At its heart, The Intern is about an inter-generational friendship. Other aspects, such as professional and romantic relationships are merely strands to the central story. The burgeoning friendship between Ben and Jules is pleasant to watch, with other elements of their lives working to provide need for this unusual relationship.

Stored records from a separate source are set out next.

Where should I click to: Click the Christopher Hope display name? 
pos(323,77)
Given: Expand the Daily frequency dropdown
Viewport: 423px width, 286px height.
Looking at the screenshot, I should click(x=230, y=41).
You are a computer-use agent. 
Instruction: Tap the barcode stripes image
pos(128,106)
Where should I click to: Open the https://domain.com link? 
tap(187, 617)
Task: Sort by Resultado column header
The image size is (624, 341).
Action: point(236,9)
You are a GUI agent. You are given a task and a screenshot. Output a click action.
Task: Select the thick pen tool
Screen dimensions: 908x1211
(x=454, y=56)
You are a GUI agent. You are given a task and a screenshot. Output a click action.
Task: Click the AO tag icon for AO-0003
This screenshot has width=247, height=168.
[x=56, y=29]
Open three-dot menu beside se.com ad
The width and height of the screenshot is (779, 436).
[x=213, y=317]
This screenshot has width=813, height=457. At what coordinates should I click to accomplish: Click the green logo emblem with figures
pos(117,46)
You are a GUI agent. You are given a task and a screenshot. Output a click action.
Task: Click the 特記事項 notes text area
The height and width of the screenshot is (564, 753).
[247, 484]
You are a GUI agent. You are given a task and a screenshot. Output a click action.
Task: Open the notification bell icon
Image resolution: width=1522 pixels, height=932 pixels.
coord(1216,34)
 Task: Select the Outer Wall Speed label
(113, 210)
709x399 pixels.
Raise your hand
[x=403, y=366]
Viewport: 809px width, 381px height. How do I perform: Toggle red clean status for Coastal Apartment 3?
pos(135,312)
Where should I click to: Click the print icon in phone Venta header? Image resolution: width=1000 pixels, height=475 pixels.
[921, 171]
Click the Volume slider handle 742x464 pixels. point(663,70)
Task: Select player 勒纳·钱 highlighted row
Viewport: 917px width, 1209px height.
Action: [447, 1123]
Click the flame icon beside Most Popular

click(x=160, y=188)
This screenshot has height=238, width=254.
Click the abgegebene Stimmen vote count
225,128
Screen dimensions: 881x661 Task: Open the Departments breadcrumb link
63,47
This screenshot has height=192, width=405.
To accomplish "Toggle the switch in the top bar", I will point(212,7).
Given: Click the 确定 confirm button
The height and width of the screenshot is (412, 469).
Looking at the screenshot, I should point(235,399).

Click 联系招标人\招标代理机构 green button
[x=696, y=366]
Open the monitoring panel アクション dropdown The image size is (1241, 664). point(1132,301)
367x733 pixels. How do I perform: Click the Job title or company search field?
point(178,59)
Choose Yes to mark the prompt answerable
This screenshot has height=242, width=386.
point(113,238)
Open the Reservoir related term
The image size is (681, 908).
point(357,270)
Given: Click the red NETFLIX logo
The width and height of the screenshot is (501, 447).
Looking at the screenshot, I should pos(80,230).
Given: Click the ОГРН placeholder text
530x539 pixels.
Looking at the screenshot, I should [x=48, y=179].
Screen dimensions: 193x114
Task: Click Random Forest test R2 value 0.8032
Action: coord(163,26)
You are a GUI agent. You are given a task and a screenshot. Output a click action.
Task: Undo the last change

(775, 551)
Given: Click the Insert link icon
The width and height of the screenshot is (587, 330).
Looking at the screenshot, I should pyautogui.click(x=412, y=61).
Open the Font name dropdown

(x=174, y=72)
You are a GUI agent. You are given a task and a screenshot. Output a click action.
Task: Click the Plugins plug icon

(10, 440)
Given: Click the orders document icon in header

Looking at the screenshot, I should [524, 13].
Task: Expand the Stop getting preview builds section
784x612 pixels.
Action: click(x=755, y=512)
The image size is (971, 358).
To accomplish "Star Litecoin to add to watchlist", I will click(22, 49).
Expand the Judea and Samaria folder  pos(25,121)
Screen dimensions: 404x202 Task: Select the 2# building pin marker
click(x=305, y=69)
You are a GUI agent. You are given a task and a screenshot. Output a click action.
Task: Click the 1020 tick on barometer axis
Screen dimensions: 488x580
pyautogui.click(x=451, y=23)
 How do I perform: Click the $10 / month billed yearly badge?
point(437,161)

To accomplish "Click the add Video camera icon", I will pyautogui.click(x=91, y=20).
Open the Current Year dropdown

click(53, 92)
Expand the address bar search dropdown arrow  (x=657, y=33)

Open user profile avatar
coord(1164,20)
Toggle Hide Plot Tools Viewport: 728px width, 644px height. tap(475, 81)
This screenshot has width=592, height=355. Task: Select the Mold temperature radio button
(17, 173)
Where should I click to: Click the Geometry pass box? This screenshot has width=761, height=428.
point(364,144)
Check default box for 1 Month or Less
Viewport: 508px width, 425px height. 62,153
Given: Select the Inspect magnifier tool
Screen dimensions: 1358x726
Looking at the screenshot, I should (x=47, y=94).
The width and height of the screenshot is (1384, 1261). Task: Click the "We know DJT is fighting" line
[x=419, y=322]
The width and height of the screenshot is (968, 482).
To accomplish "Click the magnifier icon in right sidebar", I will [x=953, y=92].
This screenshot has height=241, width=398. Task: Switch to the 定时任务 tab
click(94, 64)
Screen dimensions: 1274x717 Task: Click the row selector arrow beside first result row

The comedy in The Intern works fairly well. The humour is light, focussing heavily on differences between the generations. Thankfully, the film eschews the jokes about Ben not understanding anything modern, for the most part at least. The Intern‘s more dramatic sequences are also well executed, with sufficient occurrences present to give the film more emotional depth.

The reflections of both Ben and Jules illustrate the differences in time and generations. What is more striking is the stance the film takes regarding career and family life for contemporary women. Whilst the outcome of the film may not be wholly satisfying for all, the messages in the significance of choice, the importance of career, and the duty of balancing aspects of life are certainly welcome and relevant.

The Intern may not have worked as well if it was not for the great chemistry between Robert De Niro and Anne Hathaway. As it stands, those who enjoy Myers’ films are unlikely to be disappointed.